Such a question speaks back to a longer history of cultural theory, art history, literary representation and other modes of humanistic inquiry aimed at understanding how we perceive visual stimuli from the world around us. John Berger’s 1972 Ways of Seeing, for example, has profoundly influenced popular and scholarly understandings of visual culture. Berger writes:
We never look at just one thing; we are always looking at the relation between things and ourselves. Our vision is continually active, continually moving, continually holding things in a circle around itself, constituting what is present to us as we are. Soon after we can see, we are aware that we can also be seen. The eye of the other combines with our own eye to make it fully credible that we are part of the visible world (1972: 9).
In this oft-quoted work, Berger outlines the visual logic of how acts of comprehending physical objects or other visual phenomena (a painting, a landscape, a sketch), are as much determined by the conditions within which we observe as they are by the objects themselves.
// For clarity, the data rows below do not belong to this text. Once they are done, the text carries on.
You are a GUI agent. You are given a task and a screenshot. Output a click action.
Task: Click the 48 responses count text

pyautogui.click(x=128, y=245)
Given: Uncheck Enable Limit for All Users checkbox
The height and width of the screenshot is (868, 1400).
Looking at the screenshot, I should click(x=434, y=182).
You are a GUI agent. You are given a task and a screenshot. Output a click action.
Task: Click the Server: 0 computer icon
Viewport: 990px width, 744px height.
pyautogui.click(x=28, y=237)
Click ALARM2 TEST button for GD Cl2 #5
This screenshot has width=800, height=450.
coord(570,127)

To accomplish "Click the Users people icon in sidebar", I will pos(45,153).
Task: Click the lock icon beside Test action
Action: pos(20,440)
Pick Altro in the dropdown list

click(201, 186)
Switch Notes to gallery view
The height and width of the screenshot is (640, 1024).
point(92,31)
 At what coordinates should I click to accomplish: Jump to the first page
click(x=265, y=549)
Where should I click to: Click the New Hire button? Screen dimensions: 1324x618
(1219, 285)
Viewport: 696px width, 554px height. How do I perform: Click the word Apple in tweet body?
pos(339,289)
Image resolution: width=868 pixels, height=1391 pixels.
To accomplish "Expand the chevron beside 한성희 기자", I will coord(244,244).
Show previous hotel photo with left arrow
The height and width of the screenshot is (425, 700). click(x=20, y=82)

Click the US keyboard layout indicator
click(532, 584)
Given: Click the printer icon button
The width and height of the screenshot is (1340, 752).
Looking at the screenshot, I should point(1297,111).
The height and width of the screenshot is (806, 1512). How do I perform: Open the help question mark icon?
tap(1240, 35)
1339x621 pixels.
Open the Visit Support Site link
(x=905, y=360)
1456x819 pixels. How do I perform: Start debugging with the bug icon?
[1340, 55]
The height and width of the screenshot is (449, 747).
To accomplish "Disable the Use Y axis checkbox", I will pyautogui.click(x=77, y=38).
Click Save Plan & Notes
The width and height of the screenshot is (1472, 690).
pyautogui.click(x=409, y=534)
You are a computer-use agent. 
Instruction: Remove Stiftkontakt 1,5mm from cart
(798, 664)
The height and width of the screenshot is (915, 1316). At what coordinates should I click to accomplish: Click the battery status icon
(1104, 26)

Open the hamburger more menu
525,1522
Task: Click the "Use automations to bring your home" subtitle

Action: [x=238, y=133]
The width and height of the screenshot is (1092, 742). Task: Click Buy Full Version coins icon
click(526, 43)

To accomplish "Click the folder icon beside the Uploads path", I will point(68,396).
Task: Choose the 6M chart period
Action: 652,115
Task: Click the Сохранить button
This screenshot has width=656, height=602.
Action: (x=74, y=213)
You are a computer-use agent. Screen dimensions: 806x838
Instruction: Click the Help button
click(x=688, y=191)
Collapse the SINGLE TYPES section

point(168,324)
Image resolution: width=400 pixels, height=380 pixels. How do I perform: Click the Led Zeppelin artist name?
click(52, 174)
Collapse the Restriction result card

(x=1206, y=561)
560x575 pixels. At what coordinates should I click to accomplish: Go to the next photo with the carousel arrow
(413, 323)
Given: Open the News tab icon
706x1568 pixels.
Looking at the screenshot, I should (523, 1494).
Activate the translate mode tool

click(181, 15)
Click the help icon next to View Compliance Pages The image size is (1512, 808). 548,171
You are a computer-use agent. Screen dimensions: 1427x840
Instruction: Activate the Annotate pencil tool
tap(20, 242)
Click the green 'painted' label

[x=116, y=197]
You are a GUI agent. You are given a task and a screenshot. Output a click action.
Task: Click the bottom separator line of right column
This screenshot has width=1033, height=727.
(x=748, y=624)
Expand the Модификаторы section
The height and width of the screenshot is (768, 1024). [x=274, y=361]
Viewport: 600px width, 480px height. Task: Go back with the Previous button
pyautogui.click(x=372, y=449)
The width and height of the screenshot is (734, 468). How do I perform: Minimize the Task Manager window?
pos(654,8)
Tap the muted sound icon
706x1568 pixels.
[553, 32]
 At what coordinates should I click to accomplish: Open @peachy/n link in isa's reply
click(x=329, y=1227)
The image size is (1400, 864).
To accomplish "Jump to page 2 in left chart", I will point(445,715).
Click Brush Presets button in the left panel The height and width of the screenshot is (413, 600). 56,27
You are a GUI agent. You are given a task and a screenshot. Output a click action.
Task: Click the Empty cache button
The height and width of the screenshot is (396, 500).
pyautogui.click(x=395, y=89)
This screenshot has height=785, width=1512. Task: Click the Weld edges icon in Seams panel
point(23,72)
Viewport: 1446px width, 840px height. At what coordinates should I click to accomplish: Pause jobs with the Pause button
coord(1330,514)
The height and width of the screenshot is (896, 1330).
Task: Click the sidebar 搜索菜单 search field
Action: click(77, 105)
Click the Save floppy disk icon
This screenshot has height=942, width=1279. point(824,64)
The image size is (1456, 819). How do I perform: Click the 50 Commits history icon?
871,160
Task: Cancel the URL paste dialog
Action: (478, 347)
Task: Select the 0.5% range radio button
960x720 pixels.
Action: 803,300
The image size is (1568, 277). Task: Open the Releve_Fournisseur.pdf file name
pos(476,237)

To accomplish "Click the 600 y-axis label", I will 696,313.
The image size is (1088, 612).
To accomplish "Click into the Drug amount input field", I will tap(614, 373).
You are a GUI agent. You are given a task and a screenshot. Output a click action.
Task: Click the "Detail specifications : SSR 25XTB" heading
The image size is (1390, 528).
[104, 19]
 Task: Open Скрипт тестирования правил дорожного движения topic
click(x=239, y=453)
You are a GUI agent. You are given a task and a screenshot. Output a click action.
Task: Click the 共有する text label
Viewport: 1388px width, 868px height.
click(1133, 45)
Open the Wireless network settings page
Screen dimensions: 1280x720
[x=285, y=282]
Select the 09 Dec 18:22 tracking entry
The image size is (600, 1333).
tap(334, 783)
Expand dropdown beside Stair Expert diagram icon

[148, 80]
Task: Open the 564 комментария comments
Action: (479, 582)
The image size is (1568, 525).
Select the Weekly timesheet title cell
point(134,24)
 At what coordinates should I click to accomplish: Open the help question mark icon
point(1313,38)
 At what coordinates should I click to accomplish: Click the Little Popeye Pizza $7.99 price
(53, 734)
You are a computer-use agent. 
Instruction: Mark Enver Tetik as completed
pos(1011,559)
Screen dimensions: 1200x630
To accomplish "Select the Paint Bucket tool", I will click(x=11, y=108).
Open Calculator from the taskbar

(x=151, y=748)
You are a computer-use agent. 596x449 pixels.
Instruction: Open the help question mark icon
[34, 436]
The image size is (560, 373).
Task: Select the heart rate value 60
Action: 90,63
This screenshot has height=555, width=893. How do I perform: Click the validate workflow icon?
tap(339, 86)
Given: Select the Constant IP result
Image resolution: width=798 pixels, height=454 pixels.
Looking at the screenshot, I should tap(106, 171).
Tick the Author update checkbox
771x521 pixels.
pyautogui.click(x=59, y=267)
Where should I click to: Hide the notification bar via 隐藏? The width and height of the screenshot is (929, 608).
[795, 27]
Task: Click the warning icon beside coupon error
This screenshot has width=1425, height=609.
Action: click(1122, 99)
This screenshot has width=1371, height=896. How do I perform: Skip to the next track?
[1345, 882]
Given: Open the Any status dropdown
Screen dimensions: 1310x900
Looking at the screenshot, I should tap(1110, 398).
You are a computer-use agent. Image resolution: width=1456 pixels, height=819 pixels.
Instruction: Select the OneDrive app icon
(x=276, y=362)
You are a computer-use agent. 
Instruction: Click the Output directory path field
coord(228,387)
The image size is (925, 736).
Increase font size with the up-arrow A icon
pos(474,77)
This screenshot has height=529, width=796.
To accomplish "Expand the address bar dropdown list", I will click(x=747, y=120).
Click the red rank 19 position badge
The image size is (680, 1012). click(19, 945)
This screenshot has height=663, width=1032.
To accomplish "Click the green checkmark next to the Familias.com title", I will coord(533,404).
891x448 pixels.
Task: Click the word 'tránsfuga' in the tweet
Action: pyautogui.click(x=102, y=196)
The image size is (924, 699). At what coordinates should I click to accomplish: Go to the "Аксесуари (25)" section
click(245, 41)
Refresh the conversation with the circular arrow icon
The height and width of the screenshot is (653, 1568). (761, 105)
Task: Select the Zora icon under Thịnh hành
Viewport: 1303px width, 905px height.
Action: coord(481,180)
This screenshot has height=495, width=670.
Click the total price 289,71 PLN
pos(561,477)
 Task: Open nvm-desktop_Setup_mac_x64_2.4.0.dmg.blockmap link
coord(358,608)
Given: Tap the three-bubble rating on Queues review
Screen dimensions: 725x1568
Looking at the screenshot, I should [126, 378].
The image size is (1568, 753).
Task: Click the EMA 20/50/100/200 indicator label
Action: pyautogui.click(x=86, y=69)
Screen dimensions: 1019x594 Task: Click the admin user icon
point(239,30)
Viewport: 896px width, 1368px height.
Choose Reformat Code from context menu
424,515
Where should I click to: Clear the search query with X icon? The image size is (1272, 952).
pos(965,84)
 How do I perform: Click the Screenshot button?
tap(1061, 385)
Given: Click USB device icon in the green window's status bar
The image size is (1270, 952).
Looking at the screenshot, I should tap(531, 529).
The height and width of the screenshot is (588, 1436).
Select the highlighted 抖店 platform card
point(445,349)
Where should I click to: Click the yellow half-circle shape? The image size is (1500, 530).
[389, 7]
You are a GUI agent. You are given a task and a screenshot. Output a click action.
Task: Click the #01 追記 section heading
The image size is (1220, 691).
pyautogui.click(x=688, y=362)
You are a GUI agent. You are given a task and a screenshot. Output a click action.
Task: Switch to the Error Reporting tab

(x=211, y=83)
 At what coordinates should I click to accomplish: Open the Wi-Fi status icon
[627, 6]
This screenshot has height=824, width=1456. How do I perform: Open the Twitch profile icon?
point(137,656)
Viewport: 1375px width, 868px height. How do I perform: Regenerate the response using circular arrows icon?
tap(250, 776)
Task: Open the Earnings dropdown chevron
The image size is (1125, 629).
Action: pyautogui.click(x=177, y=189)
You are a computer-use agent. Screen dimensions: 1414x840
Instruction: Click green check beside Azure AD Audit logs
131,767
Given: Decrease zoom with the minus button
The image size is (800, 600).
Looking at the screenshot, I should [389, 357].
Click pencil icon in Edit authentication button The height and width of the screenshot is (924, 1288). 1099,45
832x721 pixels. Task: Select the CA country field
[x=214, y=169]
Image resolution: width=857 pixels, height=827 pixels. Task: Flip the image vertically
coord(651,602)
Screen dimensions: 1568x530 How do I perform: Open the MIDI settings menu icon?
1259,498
The phenomenological basis upon which Ways of Seeing is conceptualised is the product not just of the intensifying visual culture of the modern period, but also the technological tools with which that culture could be rendered, observed and reproduced. It was in this period, Lev Manovich writes, that ‘the arts started to systematically develop new aesthetics that strives to fill every possible “cell” of a large multi-dimensional space of all sense dimensions, taking advantage of the very high fidelity and resolution of our senses’ (2021: 1148). As this visual field has become increasingly non-human, especially over the last decade, the ubiquity of machine vision has prompted a dramatic shift, whereby previously abstract or theoretical questions of seeing and interpretation are now directly relevant to the lived experience of everyday people around the globe. Responding to this development, Ishiguro’s novel and other works of speculative fiction have sought to direct their narrative focus towards a question that sits at the core of machine vision, but which also has implications for fields in traditionally humanistic traditions: how do we see and understand a world in which an ever-increasing proportion of that world exists in non-human arrangements?
Klara and the Sun addresses this question at the level of both content and form, through the narrativized interweaving of Klara’s subjectivity and introspection with detailed descriptions of the technical process of her machine vision. The novel opens in a boutique electronics store where Klara and other AFs are on display for purchase by the wealthy parents of gifted children. Positioned at the back of the store, Klara aspires to be moved to the front window to achieve greater exposure to the sun and a better view of the street outside, declaring: ‘I’d always longed to see more of the outside—and to see it in all its detail’ (Ishiguro, 2021: 12). As children and their parents move about the store, Klara’s observations are articulated via a perspective that is simultaneously meticulous in its cataloguing of visual data, yet socially constrained because the AFs are not permitted to move from their fixed positions:
The girl went straight to Rex and stood in front of him, while the mother came wandering our way, glanced at us, then went on towards the rear, where two AFs were sitting on the Glass Table, swinging their legs freely as Manager had told them to do. At one point the mother called, but the girl ignored her and went on staring up at Rex’s face (Ishiguro, 2021: 3).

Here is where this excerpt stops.